Hint: The spin magnetic moment can be found by writing the correct electronic configuration of $\text{F}{{\text{e}}^{+2}}$. $\text{Fe}$ is a d- block element, after removing 2 electrons $\text{F}{{\text{e}}^{+2}}$ will be formed.

Complete answer:
First, write the electronic configuration of $\text{Fe}$. (atomic number is 26):
$\text{Fe}$: $1{{\text{s}}^{2}}2{{\text{s}}^{2}}2{{\text{p}}^{6}}3{{\text{s}}^{2}}3{{\text{p}}^{6}}4{{\text{s}}^{2}}3{{\text{d}}^{6}}$
Now, after removing 2 electrons from $\text{Fe}$, $\text{F}{{\text{e}}^{+2}}$ will be formed.
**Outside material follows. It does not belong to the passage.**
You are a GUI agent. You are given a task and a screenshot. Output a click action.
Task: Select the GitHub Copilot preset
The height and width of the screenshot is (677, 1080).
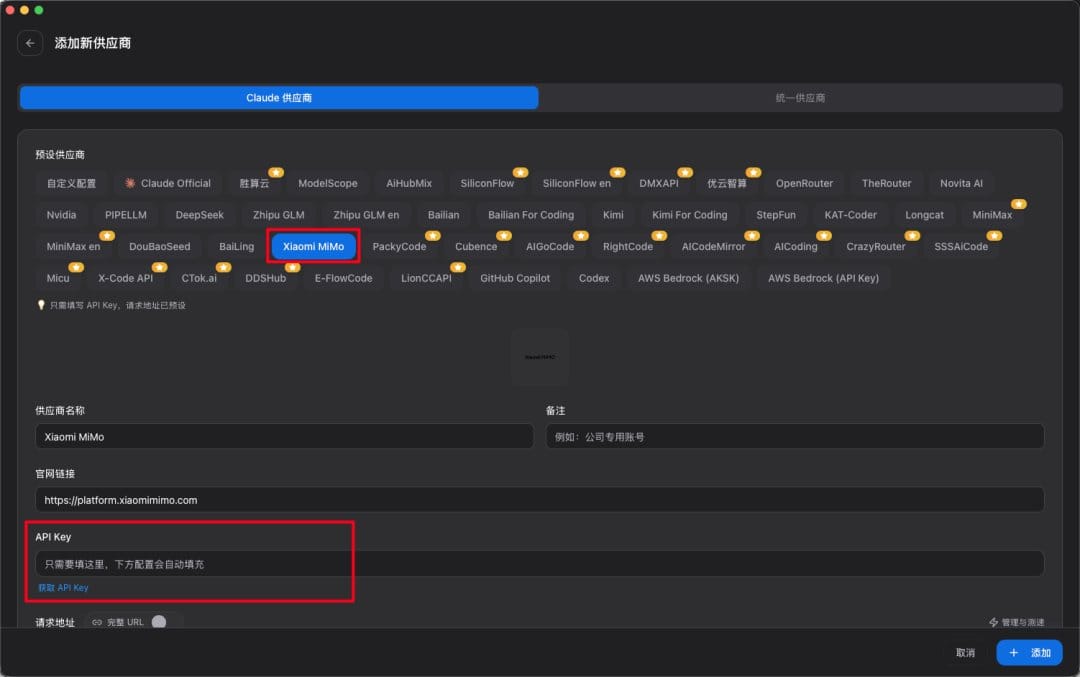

Its electronic configuration will be
$\text{F}{{\text{e}}^{+2}}$: $1{{\text{s}}^{2}}2{{\text{s}}^{2}}2{{\text{p}}^{6}}3{{\text{s}}^{2}}3{{\text{p}}^{6}}4{{\text{s}}^{0}}3{{\text{d}}^{6}}$
The 2 electrons will be removed from the outermost shell of $\text{Fe}$ which is the 4th shell respectively.
The spin magnetic moment is a magnetic moment caused due to the spin of particles. The formula to find the spin magnetic moment is$\sqrt{\text{n(n}+\text{2)}}$, where n is the number of unpaired electrons. The unpaired electrons of $\text{F}{{\text{e}}^{+2}}$ , by the shell configuration$\begin{matrix}
   \uparrow \downarrow & \uparrow & \uparrow & \uparrow & \uparrow \\
\end{matrix}$will be 4 as the 2 electrons are paired up. So, n= 4.
The spin magnetic moment will be$\sqrt{4(4+2)}=\sqrt{4\times 6}$ , is equal to$2\sqrt{6}$.
The spin magnetic moment of $\text{F}{{\text{e}}^{+2}}$ is 4.89 B.M. (Bohr Magneton). Bohr Magneton is the unit of spin magnetic moment.

Additional Information: -Uses of $\text{F}{{\text{e}}^{+2}}$:
(1) Iron (II) or $\text{F}{{\text{e}}^{+2}}$ is used as a pigment.
(2) It is used in cosmetics.
(3) It is used in tattoo inks.
(4) It can be used as a phosphate remover from home aquaria.

Note: While writing the electronic configuration, $\text{F}{{\text{e}}^{+2}}$ the electrons will be removed from the outer shell of $\text{Fe}$, which is 4th shell ($4\text{s}$), not from ($3\text{d}$). It will be $1{{\text{s}}^{2}}2{{\text{s}}^{2}}2{{\text{p}}^{6}}3{{\text{s}}^{2}}3{{\text{p}}^{6}}4{{\text{s}}^{0}}3{{\text{d}}^{6}}$ not $1{{\text{s}}^{2}}2{{\text{s}}^{2}}2{{\text{p}}^{6}}3{{\text{s}}^{2}}3{{\text{p}}^{6}}4{{\text{s}}^{2}}3{{\text{d}}^{4}}$ while writing the configuration of $\text{F}{{\text{e}}^{+2}}$.